March 07, 2021

The Origins of Coffee

By Scott Thomas
Artist rendering of goats and a shepherd depicting the effects of caffeine on the goats.

History of Coffee

Coffee grown worldwide can trace its heritage to the ancient coffee forests on the Ethiopian plateau. Coffee trees still grow as they have for centuries in the Ethiopian highlands, where legend says the goat herder Kaldi first discovered the potential of these beloved beans.

It is said that Kaldi discovered coffee after noticing that his goats, upon eating berries from a certain tree, became so energetic that they did not want to sleep at night.

Kaldi reported his findings to the abbot of the local monastery who made a drink with the berries and discovered that it kept him alert for the long hours of evening prayer. The abbot shared his discovery with the other monks at the monastery, and slowly knowledge of the energizing berries began to spread.  As word moved east and coffee reached the Arabian peninsula, it began a journey which would spread its reputation across the globe.

The other story is that a Muslim dervish was condemned by his enemies to wander in the desert. In his delirium, the man heard a voice instructing him to eat the fruit from a nearby coffee tree. He tried to soften the beans in water, and when this failed, he simply drank the liquid. Interpreting his survival and energy as a sign of Allah, he returned to his people, spreading the faith and the recipe.

Spreading around the world

Coffee cultivation began in the 15th century. For many centuries, Arabia’s Yemen province was the world’s only source. The demand was very high, and beans leaving the Yemeni port of Mocha were highly guarded. No fertile plants were allowed to leave the country.

===============

**Task A**
From the coffee origins text, echo the passage between "March 07, 2021" and "sleep at night.", inclusive.
**Task B**
Using the coffee origins text, mark each statement yes or no, and quote the exact words that decide it: (i) After eating berries from a certain tree, Kaldi's goats did not want to sleep at night. (ii) The abbot kept his discovery about the berries to himself. (iii) Fertile coffee plants were allowed to leave Yemen.

===============

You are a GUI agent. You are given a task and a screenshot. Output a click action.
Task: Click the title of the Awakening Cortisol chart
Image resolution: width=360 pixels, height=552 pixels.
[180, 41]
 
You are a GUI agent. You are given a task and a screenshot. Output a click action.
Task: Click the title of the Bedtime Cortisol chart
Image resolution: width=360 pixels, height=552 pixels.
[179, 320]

===============

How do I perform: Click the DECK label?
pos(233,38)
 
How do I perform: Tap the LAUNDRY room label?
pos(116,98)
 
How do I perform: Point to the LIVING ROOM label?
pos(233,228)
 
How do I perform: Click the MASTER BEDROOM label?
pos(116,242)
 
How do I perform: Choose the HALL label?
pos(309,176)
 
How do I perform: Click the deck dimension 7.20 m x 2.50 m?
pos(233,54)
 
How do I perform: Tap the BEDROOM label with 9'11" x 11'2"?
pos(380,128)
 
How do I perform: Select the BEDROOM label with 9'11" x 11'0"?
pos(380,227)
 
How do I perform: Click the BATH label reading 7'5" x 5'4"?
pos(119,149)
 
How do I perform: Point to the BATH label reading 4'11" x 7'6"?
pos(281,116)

===============

**Written solution A**
March 07, 2021

The Origins of Coffee

By Scott Thomas
Artist rendering of goats and a shepherd depicting the effects of caffeine on the goats.

History of Coffee

Coffee grown worldwide can trace its heritage to the ancient coffee forests on the Ethiopian plateau. Coffee trees still grow as they have for centuries in the Ethiopian highlands, where legend says the goat herder Kaldi first discovered the potential of these beloved beans.

It is said that Kaldi discovered coffee after noticing that his goats, upon eating berries from a certain tree, became so energetic that they did not want to sleep at night.

**Written solution B**
(i) Yes: "became so energetic that they did not want to sleep at night"
(ii) No: "The abbot shared his discovery with the other monks at the monastery"
(iii) No: "No fertile plants were allowed to leave the country."